Stored data entries
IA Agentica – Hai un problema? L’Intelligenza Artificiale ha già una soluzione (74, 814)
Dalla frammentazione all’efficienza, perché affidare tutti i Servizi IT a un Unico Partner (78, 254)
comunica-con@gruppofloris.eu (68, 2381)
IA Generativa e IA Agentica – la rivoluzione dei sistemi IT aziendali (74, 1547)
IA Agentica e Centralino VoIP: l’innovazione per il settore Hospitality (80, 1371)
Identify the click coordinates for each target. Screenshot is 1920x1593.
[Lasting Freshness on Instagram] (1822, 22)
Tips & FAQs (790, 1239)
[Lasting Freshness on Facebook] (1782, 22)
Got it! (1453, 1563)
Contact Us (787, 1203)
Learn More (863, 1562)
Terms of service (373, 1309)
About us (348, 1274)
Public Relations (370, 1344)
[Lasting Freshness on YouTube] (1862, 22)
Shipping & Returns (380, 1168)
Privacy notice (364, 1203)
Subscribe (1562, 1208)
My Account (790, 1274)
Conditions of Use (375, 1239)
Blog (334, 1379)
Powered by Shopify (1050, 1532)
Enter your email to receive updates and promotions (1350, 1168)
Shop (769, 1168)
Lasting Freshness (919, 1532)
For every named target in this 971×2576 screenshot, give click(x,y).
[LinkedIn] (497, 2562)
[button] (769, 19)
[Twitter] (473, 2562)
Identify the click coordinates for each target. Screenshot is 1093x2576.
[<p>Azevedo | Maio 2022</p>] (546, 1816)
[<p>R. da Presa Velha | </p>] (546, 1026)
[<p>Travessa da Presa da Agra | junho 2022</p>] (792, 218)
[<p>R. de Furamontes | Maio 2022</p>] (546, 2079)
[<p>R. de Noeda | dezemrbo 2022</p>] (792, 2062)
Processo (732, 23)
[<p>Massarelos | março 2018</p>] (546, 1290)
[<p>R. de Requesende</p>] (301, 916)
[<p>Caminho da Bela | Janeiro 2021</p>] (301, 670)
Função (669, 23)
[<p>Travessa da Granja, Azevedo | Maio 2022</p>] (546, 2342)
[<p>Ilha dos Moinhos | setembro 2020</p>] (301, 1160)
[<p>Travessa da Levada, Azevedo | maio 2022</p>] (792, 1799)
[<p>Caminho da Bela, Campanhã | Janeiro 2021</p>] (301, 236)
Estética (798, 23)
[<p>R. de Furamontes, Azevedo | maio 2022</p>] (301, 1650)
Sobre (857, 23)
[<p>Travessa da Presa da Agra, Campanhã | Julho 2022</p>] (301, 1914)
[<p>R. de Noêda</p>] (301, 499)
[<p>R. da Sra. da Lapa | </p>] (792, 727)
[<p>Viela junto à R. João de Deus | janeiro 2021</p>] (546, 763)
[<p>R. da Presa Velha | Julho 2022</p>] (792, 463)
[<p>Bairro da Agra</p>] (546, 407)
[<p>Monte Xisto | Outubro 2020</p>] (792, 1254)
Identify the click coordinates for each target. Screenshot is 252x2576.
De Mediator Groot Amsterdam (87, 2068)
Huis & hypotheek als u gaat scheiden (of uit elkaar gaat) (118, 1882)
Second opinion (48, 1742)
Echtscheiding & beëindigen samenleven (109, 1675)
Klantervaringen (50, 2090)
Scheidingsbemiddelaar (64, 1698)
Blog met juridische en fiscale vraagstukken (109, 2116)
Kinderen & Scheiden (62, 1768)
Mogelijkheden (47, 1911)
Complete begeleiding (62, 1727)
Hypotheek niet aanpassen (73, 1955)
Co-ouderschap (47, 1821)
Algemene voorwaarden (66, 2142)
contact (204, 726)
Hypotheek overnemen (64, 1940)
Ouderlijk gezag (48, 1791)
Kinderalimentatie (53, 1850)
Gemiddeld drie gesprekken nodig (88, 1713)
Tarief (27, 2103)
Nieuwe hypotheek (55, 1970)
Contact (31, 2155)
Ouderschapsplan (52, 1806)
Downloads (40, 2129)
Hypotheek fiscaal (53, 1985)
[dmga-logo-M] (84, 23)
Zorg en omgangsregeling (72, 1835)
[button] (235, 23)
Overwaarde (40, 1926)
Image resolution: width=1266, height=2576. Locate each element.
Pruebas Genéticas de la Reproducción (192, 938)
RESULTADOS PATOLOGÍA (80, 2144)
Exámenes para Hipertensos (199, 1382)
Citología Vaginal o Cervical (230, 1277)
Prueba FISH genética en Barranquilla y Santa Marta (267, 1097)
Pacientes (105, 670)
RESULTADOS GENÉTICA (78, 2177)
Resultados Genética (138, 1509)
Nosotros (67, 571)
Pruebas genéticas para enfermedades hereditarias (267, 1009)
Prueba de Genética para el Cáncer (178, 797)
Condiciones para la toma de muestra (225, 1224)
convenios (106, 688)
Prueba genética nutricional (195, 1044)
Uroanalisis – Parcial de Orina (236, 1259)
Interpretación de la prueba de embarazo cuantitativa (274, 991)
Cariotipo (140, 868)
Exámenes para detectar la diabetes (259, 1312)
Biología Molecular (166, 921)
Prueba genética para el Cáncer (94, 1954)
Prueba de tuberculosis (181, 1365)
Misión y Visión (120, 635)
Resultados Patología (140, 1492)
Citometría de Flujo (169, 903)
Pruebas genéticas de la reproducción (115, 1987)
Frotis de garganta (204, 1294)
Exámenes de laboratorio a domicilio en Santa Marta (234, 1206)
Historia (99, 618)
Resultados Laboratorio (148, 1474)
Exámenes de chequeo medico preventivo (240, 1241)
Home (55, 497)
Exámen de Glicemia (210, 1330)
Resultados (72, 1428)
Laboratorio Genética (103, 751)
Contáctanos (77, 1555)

Brief: Keeping every character as it is, restate the lines above that run from the line with "comunica-con@gruppofloris.eu (68, 2381)" through the line with "Public Relations (370, 1344)", both included, and nothing else.

Output for this task:
comunica-con@gruppofloris.eu (68, 2381)
IA Generativa e IA Agentica – la rivoluzione dei sistemi IT aziendali (74, 1547)
IA Agentica e Centralino VoIP: l’innovazione per il settore Hospitality (80, 1371)
Identify the click coordinates for each target. Screenshot is 1920x1593.
[Lasting Freshness on Instagram] (1822, 22)
Tips & FAQs (790, 1239)
[Lasting Freshness on Facebook] (1782, 22)
Got it! (1453, 1563)
Contact Us (787, 1203)
Learn More (863, 1562)
Terms of service (373, 1309)
About us (348, 1274)
Public Relations (370, 1344)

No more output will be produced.